The Agunah Dilemma, #5

In previous posts I’ve tried to define the terms “agunah” and “systemic solution”, generally showing that they can mean many different things and are affected by social and legal environment.  In this post I’ll begin a discussion of systemic solutions thus far proposed.  They fall into the following categories, which I will discuss seriatim:

  1. Preventing kiddushin
  2. Retrospectively invalidating kiddushin
  3. Constructing kiddushin that dissolve automatically in reaction to get-refusal
  4. Creating a consent-independent mechanism for get-delivery
  5. Creating a disincentive for get-refusal
  6. Coercing get-delivery
  7. Dissolving kiddushin by means other than a get

Preventing Kiddushin

One advocate at the Agunah Summit argued that the best way to prevent get-refusal is to prevent get-necessity.  She accordingly suggested that woman be encouraged to find ways of formalizing relationships that do not count halakhically as kiddushin.

Rabbi Meir Simchah Feldblum z”l suggested – I have never been quite sure how seriously – that this had already happened in practice, on the ground that no contemporary woman actually intends to accept the terms of kiddushin, specifically the vulnerability to get-refusal.

This proposed solution, especially when proposed systemically and for both Israel and the United States, raises many, many halakhic and moral difficulties, and in any case would be ineffective.  Here’s why:

1) It likely actively suborns sin.  Halakhah forbids both men and women to engage in non-exclusive sexual relationships, (although the ground of the prohibition is different for men and women).  Rabbi Feldblum and others noted that some or many medieval authorities permitted pilagshut = concubinage, which they understood to be a  relationship that limited the woman to one partner but did not require her to receive a get for it to be dissolved.  However, most commentators believe that Maimonides believed that pilagshut is Biblically forbidden to everyone but the monarch, and other authorities believe that it is rabbinically forbidden.  It is therefore profoundly unlikely that this suggestion would be adopted by a significant percentage of the halakhically committed population.

2) It leaves women without the protection of marriage.  Kiddushin provides women with the ketubah, which provided for her in the case of divorce or widowhood.  While the ketubah is of little practical value today, this is because secular has adopted the ketubah model – but again, only for married couples.  Israeli law would not, so far as I know, recognize concubines as married.  Women would therefore run the risk of being left without any claim if the relationship ended.  Pilagshim could still obtain marriage licenses in the United States and marry secularly, so this objection does not apply in the United States.

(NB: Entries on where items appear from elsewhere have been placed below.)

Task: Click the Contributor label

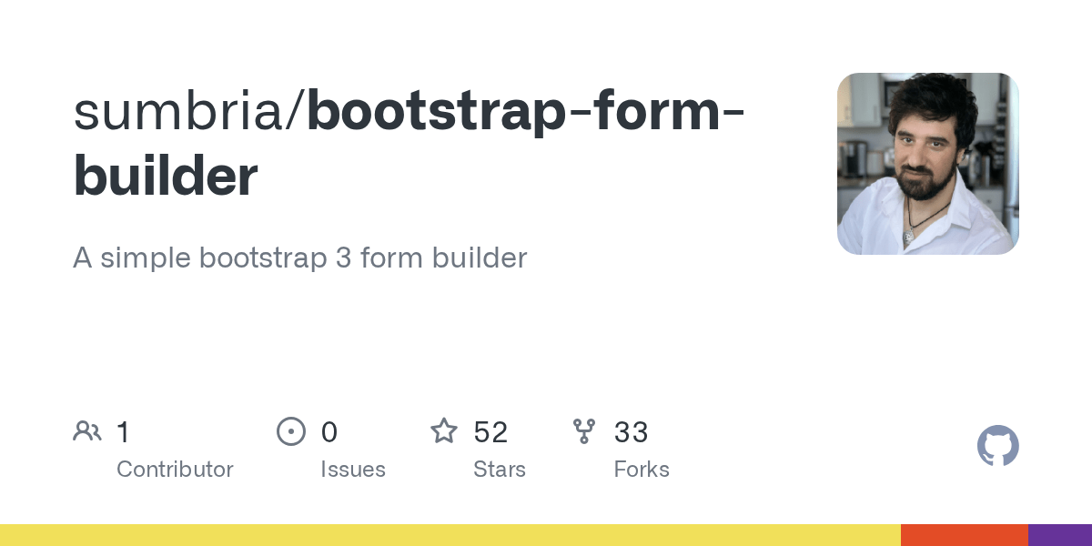Action: click(175, 470)
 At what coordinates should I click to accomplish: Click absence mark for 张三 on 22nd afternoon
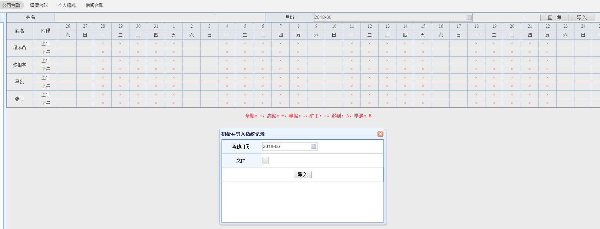[x=547, y=103]
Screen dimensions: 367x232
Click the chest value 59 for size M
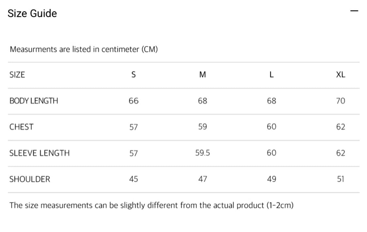tap(202, 127)
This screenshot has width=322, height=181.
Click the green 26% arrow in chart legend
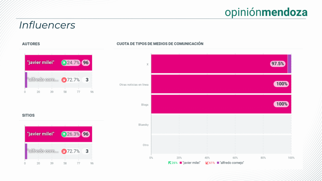pyautogui.click(x=170, y=163)
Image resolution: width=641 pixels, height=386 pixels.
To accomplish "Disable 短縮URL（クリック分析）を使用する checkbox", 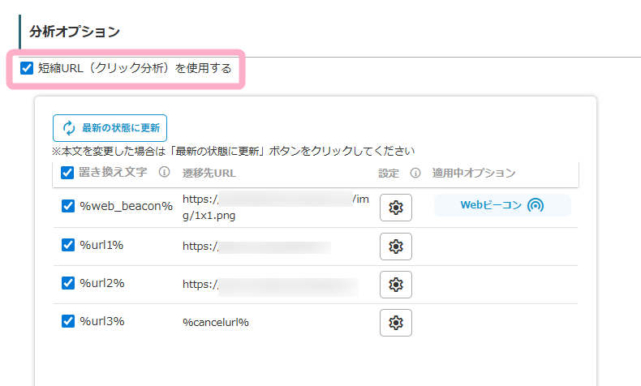I will pyautogui.click(x=27, y=68).
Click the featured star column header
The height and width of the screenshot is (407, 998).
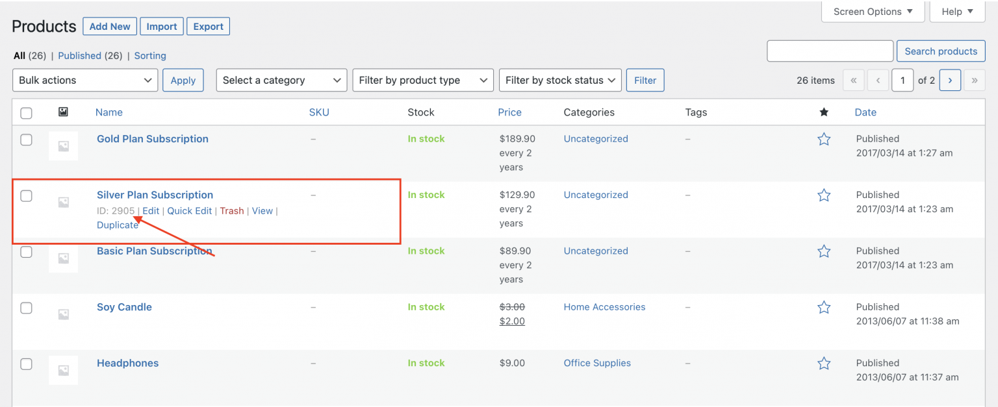pos(824,112)
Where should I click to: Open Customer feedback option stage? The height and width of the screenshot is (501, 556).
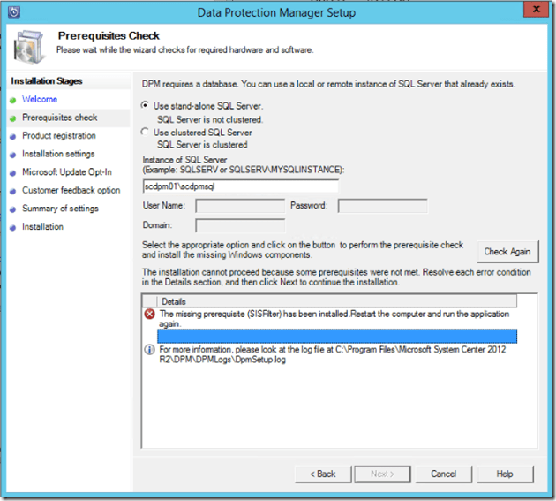(71, 191)
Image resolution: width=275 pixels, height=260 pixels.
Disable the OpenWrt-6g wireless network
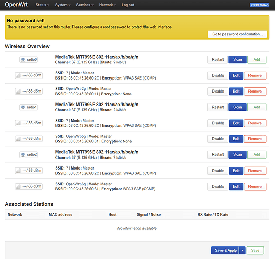pos(218,187)
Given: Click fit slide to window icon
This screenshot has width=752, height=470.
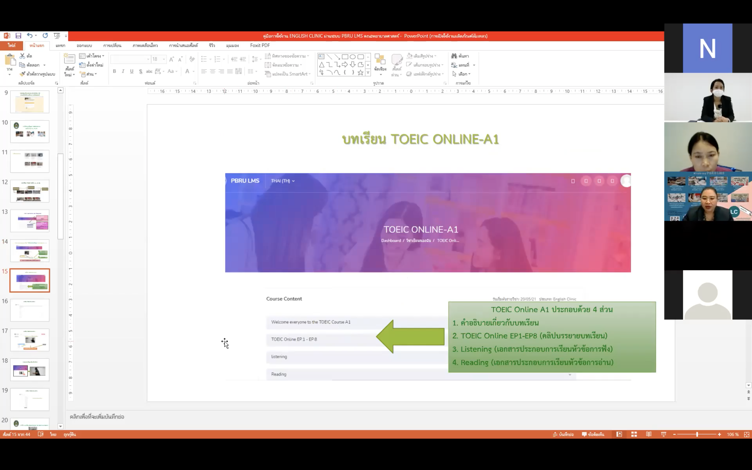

3) Some authorities require a get to sever a pilagshut relationship.  I suspect that many batei din, especially in Israel, would not permit a woman who had been formally designated a pilegesh to remarry without a get.

4) Those authorities who do not require a get to sever a pilagshut relationship might nonetheless require the male to actively and willingly sever the relationship.  (I have been unable to find a satisfying discussion of this question and welcome references).

The purported lack of need for a get therefore does not enhance the woman’s legal position in any way, but rather harms it, because—

  1. she has none of the protections of marriage;
  2. the male has none of the obligations of marriage;
  3. there are no precedents for compelling or even pressuring the male to end the relationship, even if the female wishes to.
  4. Even if the male consents, the woman may be left with no proof that the relationship has ended.

In other words – it seems to me likely that women who enter into such relationships will become agunot at the same or greater rate than present, and gain no other practical advantages.  The proposal could only be effective if batei din accepted that such relationships could be contracted and sustained without requiring a get, or the husband’s consent, to dissolve them, and batei din are not intellectually compelled or religiously desirous of accepting such proposals.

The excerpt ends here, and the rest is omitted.